### WORK TASK
Extract all of the entries and set them down verbatim.

### Records contained in a dataset
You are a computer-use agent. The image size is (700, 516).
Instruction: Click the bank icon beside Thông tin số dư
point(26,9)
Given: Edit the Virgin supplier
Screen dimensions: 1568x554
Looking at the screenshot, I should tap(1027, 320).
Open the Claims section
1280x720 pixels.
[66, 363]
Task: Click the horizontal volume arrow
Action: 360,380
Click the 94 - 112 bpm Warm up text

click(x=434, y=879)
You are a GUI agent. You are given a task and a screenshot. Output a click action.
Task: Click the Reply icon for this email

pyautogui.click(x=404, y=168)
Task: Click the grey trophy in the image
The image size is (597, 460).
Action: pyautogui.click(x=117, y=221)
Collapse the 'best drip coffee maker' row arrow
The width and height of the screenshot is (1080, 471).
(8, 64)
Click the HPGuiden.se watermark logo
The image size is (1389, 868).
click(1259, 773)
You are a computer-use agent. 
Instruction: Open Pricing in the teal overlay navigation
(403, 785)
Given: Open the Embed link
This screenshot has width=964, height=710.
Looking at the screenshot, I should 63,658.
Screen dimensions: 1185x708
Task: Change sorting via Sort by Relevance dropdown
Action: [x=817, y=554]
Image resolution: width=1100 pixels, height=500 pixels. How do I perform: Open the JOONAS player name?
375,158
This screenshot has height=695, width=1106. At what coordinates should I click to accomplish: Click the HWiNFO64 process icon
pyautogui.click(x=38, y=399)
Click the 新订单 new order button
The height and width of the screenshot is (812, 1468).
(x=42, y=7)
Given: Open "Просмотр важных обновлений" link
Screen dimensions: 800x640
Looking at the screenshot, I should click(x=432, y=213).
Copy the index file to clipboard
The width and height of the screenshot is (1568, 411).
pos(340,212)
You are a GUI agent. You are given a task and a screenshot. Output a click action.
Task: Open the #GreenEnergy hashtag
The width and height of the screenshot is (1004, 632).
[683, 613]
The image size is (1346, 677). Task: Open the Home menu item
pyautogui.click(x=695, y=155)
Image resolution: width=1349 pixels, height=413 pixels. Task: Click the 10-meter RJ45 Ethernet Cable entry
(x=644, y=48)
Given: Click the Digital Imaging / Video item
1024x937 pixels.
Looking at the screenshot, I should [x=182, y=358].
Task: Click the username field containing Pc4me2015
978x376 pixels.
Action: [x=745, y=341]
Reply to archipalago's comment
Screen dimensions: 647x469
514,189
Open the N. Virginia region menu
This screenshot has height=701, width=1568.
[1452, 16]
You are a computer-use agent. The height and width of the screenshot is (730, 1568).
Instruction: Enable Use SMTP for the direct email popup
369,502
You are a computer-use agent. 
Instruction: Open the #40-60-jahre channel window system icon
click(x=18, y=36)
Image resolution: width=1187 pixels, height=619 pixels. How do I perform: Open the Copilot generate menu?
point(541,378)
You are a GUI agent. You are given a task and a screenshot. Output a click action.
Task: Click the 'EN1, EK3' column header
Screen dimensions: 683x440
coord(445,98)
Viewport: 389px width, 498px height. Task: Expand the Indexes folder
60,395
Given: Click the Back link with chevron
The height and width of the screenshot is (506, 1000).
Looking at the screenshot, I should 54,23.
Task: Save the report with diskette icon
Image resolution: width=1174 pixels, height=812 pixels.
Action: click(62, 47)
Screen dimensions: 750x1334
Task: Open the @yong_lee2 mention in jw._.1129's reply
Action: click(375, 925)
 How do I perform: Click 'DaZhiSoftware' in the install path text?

### OUTPUT BELOW
You are a computer-use agent. The image size is (700, 516).
Instruction: Click the bank icon beside Thông tin số dư
point(26,9)
Given: Edit the Virgin supplier
Screen dimensions: 1568x554
Looking at the screenshot, I should tap(1027, 320).
Open the Claims section
1280x720 pixels.
[66, 363]
Task: Click the horizontal volume arrow
Action: 360,380
Click the 94 - 112 bpm Warm up text

click(x=434, y=879)
You are a GUI agent. You are given a task and a screenshot. Output a click action.
Task: Click the Reply icon for this email

pyautogui.click(x=404, y=168)
Task: Click the grey trophy in the image
The image size is (597, 460).
Action: pyautogui.click(x=117, y=221)
Collapse the 'best drip coffee maker' row arrow
The width and height of the screenshot is (1080, 471).
(8, 64)
Click the HPGuiden.se watermark logo
The image size is (1389, 868).
click(1259, 773)
You are a computer-use agent. 
Instruction: Open Pricing in the teal overlay navigation
(403, 785)
Given: Open the Embed link
This screenshot has width=964, height=710.
Looking at the screenshot, I should 63,658.
Screen dimensions: 1185x708
Task: Change sorting via Sort by Relevance dropdown
Action: [x=817, y=554]
Image resolution: width=1100 pixels, height=500 pixels. How do I perform: Open the JOONAS player name?
375,158
This screenshot has height=695, width=1106. At what coordinates should I click to accomplish: Click the HWiNFO64 process icon
pyautogui.click(x=38, y=399)
Click the 新订单 new order button
The height and width of the screenshot is (812, 1468).
(x=42, y=7)
Given: Open "Просмотр важных обновлений" link
Screen dimensions: 800x640
Looking at the screenshot, I should click(x=432, y=213).
Copy the index file to clipboard
The width and height of the screenshot is (1568, 411).
pos(340,212)
You are a GUI agent. You are given a task and a screenshot. Output a click action.
Task: Open the #GreenEnergy hashtag
The width and height of the screenshot is (1004, 632).
[683, 613]
The image size is (1346, 677). Task: Open the Home menu item
pyautogui.click(x=695, y=155)
Image resolution: width=1349 pixels, height=413 pixels. Task: Click the 10-meter RJ45 Ethernet Cable entry
(x=644, y=48)
Given: Click the Digital Imaging / Video item
1024x937 pixels.
Looking at the screenshot, I should [x=182, y=358].
Task: Click the username field containing Pc4me2015
978x376 pixels.
Action: [x=745, y=341]
Reply to archipalago's comment
Screen dimensions: 647x469
514,189
Open the N. Virginia region menu
This screenshot has height=701, width=1568.
[1452, 16]
You are a computer-use agent. The height and width of the screenshot is (730, 1568).
Instruction: Enable Use SMTP for the direct email popup
369,502
You are a computer-use agent. 
Instruction: Open the #40-60-jahre channel window system icon
click(x=18, y=36)
Image resolution: width=1187 pixels, height=619 pixels. How do I perform: Open the Copilot generate menu?
point(541,378)
You are a GUI agent. You are given a task and a screenshot. Output a click action.
Task: Click the 'EN1, EK3' column header
Screen dimensions: 683x440
coord(445,98)
Viewport: 389px width, 498px height. Task: Expand the Indexes folder
60,395
Given: Click the Back link with chevron
The height and width of the screenshot is (506, 1000).
Looking at the screenshot, I should 54,23.
Task: Save the report with diskette icon
Image resolution: width=1174 pixels, height=812 pixels.
Action: click(62, 47)
Screen dimensions: 750x1334
Task: Open the @yong_lee2 mention in jw._.1129's reply
Action: click(375, 925)
 How do I perform: Click 'DaZhiSoftware' in the install path text?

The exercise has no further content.